— AIM OF THE TASK —
Each entry below needs to be retyped exactly as given.
** Opening EXERCISE INPUTS block **
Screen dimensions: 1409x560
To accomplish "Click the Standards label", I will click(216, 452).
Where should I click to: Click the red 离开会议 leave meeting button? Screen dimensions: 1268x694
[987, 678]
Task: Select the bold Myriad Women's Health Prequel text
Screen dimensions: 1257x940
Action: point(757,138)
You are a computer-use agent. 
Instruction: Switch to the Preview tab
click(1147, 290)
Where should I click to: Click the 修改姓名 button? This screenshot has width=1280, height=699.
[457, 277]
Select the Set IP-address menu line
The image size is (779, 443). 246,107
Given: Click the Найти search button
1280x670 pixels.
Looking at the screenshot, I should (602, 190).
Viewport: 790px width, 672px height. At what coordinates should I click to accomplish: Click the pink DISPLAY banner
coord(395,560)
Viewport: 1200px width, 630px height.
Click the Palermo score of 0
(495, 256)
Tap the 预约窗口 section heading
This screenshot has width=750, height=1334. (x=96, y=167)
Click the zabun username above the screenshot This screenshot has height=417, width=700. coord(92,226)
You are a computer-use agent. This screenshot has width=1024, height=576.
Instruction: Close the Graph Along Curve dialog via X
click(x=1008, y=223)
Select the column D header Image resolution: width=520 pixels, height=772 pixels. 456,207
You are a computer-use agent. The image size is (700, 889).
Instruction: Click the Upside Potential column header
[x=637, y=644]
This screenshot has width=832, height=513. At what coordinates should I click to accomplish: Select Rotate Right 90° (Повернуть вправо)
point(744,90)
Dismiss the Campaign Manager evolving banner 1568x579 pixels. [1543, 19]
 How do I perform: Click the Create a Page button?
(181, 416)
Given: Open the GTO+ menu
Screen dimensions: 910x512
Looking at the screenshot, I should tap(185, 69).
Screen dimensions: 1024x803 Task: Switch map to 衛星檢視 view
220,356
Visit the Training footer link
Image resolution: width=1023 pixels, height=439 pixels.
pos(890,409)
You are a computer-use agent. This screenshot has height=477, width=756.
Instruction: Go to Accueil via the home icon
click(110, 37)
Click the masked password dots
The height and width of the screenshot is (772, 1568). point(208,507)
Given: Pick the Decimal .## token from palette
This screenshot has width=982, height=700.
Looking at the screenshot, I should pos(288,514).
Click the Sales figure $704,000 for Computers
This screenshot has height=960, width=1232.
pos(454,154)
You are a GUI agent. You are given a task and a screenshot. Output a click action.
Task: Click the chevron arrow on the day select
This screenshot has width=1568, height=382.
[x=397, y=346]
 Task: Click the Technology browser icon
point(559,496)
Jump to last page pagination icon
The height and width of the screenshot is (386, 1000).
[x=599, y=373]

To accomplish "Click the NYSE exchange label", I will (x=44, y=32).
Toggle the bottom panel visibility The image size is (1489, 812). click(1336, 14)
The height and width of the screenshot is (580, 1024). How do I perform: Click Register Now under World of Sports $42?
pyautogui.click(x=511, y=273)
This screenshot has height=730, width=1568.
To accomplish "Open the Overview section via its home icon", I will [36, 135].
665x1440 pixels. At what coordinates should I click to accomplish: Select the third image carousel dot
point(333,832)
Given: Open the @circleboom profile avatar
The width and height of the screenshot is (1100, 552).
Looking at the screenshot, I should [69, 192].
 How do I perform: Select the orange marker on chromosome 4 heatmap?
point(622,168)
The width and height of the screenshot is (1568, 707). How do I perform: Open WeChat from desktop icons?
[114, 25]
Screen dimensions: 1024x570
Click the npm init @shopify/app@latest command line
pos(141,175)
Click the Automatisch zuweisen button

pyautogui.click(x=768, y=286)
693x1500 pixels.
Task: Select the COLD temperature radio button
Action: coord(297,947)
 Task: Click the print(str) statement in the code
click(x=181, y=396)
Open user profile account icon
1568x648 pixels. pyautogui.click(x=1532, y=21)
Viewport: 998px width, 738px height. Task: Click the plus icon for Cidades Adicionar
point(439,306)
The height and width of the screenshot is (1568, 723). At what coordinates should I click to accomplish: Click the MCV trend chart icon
** Closing EXERCISE INPUTS block **
— RESULT OF THE EXERCISE —
Screen dimensions: 1409x560
To accomplish "Click the Standards label", I will click(216, 452).
Where should I click to: Click the red 离开会议 leave meeting button? Screen dimensions: 1268x694
[987, 678]
Task: Select the bold Myriad Women's Health Prequel text
Screen dimensions: 1257x940
Action: point(757,138)
You are a computer-use agent. 
Instruction: Switch to the Preview tab
click(1147, 290)
Where should I click to: Click the 修改姓名 button? This screenshot has width=1280, height=699.
[457, 277]
Select the Set IP-address menu line
The image size is (779, 443). 246,107
Given: Click the Найти search button
1280x670 pixels.
Looking at the screenshot, I should (602, 190).
Viewport: 790px width, 672px height. At what coordinates should I click to accomplish: Click the pink DISPLAY banner
coord(395,560)
Viewport: 1200px width, 630px height.
Click the Palermo score of 0
(495, 256)
Tap the 预约窗口 section heading
This screenshot has width=750, height=1334. (x=96, y=167)
Click the zabun username above the screenshot This screenshot has height=417, width=700. coord(92,226)
You are a computer-use agent. This screenshot has width=1024, height=576.
Instruction: Close the Graph Along Curve dialog via X
click(x=1008, y=223)
Select the column D header Image resolution: width=520 pixels, height=772 pixels. 456,207
You are a computer-use agent. The image size is (700, 889).
Instruction: Click the Upside Potential column header
[x=637, y=644]
This screenshot has width=832, height=513. At what coordinates should I click to accomplish: Select Rotate Right 90° (Повернуть вправо)
point(744,90)
Dismiss the Campaign Manager evolving banner 1568x579 pixels. [1543, 19]
 How do I perform: Click the Create a Page button?
(181, 416)
Given: Open the GTO+ menu
Screen dimensions: 910x512
Looking at the screenshot, I should tap(185, 69).
Screen dimensions: 1024x803 Task: Switch map to 衛星檢視 view
220,356
Visit the Training footer link
Image resolution: width=1023 pixels, height=439 pixels.
pos(890,409)
You are a computer-use agent. This screenshot has height=477, width=756.
Instruction: Go to Accueil via the home icon
click(110, 37)
Click the masked password dots
The height and width of the screenshot is (772, 1568). point(208,507)
Given: Pick the Decimal .## token from palette
This screenshot has width=982, height=700.
Looking at the screenshot, I should pos(288,514).
Click the Sales figure $704,000 for Computers
This screenshot has height=960, width=1232.
pos(454,154)
You are a GUI agent. You are given a task and a screenshot. Output a click action.
Task: Click the chevron arrow on the day select
This screenshot has width=1568, height=382.
[x=397, y=346]
 Task: Click the Technology browser icon
point(559,496)
Jump to last page pagination icon
The height and width of the screenshot is (386, 1000).
[x=599, y=373]

To accomplish "Click the NYSE exchange label", I will (x=44, y=32).
Toggle the bottom panel visibility The image size is (1489, 812). click(1336, 14)
The height and width of the screenshot is (580, 1024). How do I perform: Click Register Now under World of Sports $42?
pyautogui.click(x=511, y=273)
This screenshot has height=730, width=1568.
To accomplish "Open the Overview section via its home icon", I will [36, 135].
665x1440 pixels. At what coordinates should I click to accomplish: Select the third image carousel dot
point(333,832)
Given: Open the @circleboom profile avatar
The width and height of the screenshot is (1100, 552).
Looking at the screenshot, I should [69, 192].
 How do I perform: Select the orange marker on chromosome 4 heatmap?
point(622,168)
The width and height of the screenshot is (1568, 707). How do I perform: Open WeChat from desktop icons?
[114, 25]
Screen dimensions: 1024x570
Click the npm init @shopify/app@latest command line
pos(141,175)
Click the Automatisch zuweisen button

pyautogui.click(x=768, y=286)
693x1500 pixels.
Task: Select the COLD temperature radio button
Action: coord(297,947)
 Task: Click the print(str) statement in the code
click(x=181, y=396)
Open user profile account icon
1568x648 pixels. pyautogui.click(x=1532, y=21)
Viewport: 998px width, 738px height. Task: Click the plus icon for Cidades Adicionar
point(439,306)
The height and width of the screenshot is (1568, 723). At what coordinates should I click to accomplish: Click the MCV trend chart icon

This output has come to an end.